## Directions for this task
Output the data below exactly. Leave nothing out.

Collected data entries
*****

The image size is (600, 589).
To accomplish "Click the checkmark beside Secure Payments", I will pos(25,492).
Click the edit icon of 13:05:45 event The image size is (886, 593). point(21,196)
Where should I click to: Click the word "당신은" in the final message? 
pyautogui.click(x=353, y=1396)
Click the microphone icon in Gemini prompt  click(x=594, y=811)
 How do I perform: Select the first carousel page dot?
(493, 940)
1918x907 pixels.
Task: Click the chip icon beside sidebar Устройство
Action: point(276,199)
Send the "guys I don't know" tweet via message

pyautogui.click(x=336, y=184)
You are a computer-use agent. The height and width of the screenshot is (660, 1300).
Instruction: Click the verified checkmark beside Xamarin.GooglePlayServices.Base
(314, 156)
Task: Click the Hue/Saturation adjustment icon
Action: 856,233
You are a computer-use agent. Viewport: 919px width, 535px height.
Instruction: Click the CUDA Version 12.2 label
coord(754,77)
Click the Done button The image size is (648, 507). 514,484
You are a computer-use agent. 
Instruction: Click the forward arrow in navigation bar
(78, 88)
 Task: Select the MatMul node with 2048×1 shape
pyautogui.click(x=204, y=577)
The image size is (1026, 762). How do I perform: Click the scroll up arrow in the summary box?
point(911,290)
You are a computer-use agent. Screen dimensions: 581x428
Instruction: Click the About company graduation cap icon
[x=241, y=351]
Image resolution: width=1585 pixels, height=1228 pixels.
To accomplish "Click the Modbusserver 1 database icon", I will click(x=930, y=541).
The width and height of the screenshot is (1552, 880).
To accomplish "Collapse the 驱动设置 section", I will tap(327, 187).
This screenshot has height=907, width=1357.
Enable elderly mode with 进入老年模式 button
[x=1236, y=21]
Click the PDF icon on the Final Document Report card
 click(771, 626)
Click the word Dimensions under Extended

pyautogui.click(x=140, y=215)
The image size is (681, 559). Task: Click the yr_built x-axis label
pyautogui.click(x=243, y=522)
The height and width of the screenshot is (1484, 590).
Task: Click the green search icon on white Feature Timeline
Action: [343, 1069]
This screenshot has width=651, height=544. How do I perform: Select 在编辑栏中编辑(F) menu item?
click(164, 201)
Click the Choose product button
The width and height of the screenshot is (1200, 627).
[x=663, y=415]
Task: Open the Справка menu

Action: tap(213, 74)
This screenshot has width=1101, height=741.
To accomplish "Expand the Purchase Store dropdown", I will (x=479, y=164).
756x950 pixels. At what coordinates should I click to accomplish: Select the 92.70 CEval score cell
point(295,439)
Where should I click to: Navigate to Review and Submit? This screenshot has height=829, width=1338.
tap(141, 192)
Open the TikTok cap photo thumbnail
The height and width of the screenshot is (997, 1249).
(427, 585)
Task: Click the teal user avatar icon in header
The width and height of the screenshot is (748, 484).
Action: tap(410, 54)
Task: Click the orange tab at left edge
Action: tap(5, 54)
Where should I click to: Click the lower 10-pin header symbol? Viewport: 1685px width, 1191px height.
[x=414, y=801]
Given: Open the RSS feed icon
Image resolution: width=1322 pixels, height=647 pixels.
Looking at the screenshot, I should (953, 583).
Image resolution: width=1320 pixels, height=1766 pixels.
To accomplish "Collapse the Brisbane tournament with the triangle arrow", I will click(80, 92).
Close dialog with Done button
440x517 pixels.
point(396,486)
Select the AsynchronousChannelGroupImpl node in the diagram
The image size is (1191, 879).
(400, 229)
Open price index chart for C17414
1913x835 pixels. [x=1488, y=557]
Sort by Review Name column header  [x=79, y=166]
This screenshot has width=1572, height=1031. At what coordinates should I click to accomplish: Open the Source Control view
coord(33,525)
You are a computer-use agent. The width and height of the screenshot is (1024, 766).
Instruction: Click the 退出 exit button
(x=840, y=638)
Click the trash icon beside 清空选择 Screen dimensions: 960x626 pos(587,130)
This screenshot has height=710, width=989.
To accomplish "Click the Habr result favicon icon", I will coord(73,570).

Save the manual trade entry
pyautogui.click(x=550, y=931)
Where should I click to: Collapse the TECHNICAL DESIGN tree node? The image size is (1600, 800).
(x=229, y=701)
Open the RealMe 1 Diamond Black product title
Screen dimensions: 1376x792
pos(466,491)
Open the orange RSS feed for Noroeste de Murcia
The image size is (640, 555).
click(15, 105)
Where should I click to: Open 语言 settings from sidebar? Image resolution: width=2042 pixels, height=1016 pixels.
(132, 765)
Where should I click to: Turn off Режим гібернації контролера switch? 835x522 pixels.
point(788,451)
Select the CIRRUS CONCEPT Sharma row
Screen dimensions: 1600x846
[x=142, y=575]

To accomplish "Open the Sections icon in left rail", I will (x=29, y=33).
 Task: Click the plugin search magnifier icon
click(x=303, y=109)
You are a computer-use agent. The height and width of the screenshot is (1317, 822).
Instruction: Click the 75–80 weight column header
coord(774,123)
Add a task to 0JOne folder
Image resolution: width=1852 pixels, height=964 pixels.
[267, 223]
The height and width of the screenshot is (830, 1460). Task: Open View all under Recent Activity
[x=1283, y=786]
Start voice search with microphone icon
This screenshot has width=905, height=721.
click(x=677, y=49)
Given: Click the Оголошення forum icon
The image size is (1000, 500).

*****

## Answer to the exercise
The image size is (600, 589).
To accomplish "Click the checkmark beside Secure Payments", I will pos(25,492).
Click the edit icon of 13:05:45 event The image size is (886, 593). point(21,196)
Where should I click to: Click the word "당신은" in the final message? 
pyautogui.click(x=353, y=1396)
Click the microphone icon in Gemini prompt  click(x=594, y=811)
 How do I perform: Select the first carousel page dot?
(493, 940)
1918x907 pixels.
Task: Click the chip icon beside sidebar Устройство
Action: point(276,199)
Send the "guys I don't know" tweet via message

pyautogui.click(x=336, y=184)
You are a computer-use agent. The height and width of the screenshot is (660, 1300).
Instruction: Click the verified checkmark beside Xamarin.GooglePlayServices.Base
(314, 156)
Task: Click the Hue/Saturation adjustment icon
Action: 856,233
You are a computer-use agent. Viewport: 919px width, 535px height.
Instruction: Click the CUDA Version 12.2 label
coord(754,77)
Click the Done button The image size is (648, 507). 514,484
You are a computer-use agent. 
Instruction: Click the forward arrow in navigation bar
(78, 88)
 Task: Select the MatMul node with 2048×1 shape
pyautogui.click(x=204, y=577)
The image size is (1026, 762). How do I perform: Click the scroll up arrow in the summary box?
point(911,290)
You are a computer-use agent. Screen dimensions: 581x428
Instruction: Click the About company graduation cap icon
[x=241, y=351]
Image resolution: width=1585 pixels, height=1228 pixels.
To accomplish "Click the Modbusserver 1 database icon", I will click(x=930, y=541).
The width and height of the screenshot is (1552, 880).
To accomplish "Collapse the 驱动设置 section", I will tap(327, 187).
This screenshot has height=907, width=1357.
Enable elderly mode with 进入老年模式 button
[x=1236, y=21]
Click the PDF icon on the Final Document Report card
 click(771, 626)
Click the word Dimensions under Extended

pyautogui.click(x=140, y=215)
The image size is (681, 559). Task: Click the yr_built x-axis label
pyautogui.click(x=243, y=522)
The height and width of the screenshot is (1484, 590).
Task: Click the green search icon on white Feature Timeline
Action: [343, 1069]
This screenshot has width=651, height=544. How do I perform: Select 在编辑栏中编辑(F) menu item?
click(164, 201)
Click the Choose product button
The width and height of the screenshot is (1200, 627).
[x=663, y=415]
Task: Open the Справка menu

Action: tap(213, 74)
This screenshot has width=1101, height=741.
To accomplish "Expand the Purchase Store dropdown", I will (x=479, y=164).
756x950 pixels. At what coordinates should I click to accomplish: Select the 92.70 CEval score cell
point(295,439)
Where should I click to: Navigate to Review and Submit? This screenshot has height=829, width=1338.
tap(141, 192)
Open the TikTok cap photo thumbnail
The height and width of the screenshot is (997, 1249).
(427, 585)
Task: Click the teal user avatar icon in header
The width and height of the screenshot is (748, 484).
Action: tap(410, 54)
Task: Click the orange tab at left edge
Action: tap(5, 54)
Where should I click to: Click the lower 10-pin header symbol? Viewport: 1685px width, 1191px height.
[x=414, y=801]
Given: Open the RSS feed icon
Image resolution: width=1322 pixels, height=647 pixels.
Looking at the screenshot, I should (953, 583).
Image resolution: width=1320 pixels, height=1766 pixels.
To accomplish "Collapse the Brisbane tournament with the triangle arrow", I will click(80, 92).
Close dialog with Done button
440x517 pixels.
point(396,486)
Select the AsynchronousChannelGroupImpl node in the diagram
The image size is (1191, 879).
(400, 229)
Open price index chart for C17414
1913x835 pixels. [x=1488, y=557]
Sort by Review Name column header  [x=79, y=166]
This screenshot has width=1572, height=1031. At what coordinates should I click to accomplish: Open the Source Control view
coord(33,525)
You are a computer-use agent. The width and height of the screenshot is (1024, 766).
Instruction: Click the 退出 exit button
(x=840, y=638)
Click the trash icon beside 清空选择 Screen dimensions: 960x626 pos(587,130)
This screenshot has height=710, width=989.
To accomplish "Click the Habr result favicon icon", I will coord(73,570).

Save the manual trade entry
pyautogui.click(x=550, y=931)
Where should I click to: Collapse the TECHNICAL DESIGN tree node? The image size is (1600, 800).
(x=229, y=701)
Open the RealMe 1 Diamond Black product title
Screen dimensions: 1376x792
pos(466,491)
Open the orange RSS feed for Noroeste de Murcia
The image size is (640, 555).
click(15, 105)
Where should I click to: Open 语言 settings from sidebar? Image resolution: width=2042 pixels, height=1016 pixels.
(132, 765)
Where should I click to: Turn off Режим гібернації контролера switch? 835x522 pixels.
point(788,451)
Select the CIRRUS CONCEPT Sharma row
Screen dimensions: 1600x846
[x=142, y=575]

To accomplish "Open the Sections icon in left rail", I will (x=29, y=33).
 Task: Click the plugin search magnifier icon
click(x=303, y=109)
You are a computer-use agent. The height and width of the screenshot is (1317, 822).
Instruction: Click the 75–80 weight column header
coord(774,123)
Add a task to 0JOne folder
Image resolution: width=1852 pixels, height=964 pixels.
[267, 223]
The height and width of the screenshot is (830, 1460). Task: Open View all under Recent Activity
[x=1283, y=786]
Start voice search with microphone icon
This screenshot has width=905, height=721.
click(x=677, y=49)
Given: Click the Оголошення forum icon
The image size is (1000, 500).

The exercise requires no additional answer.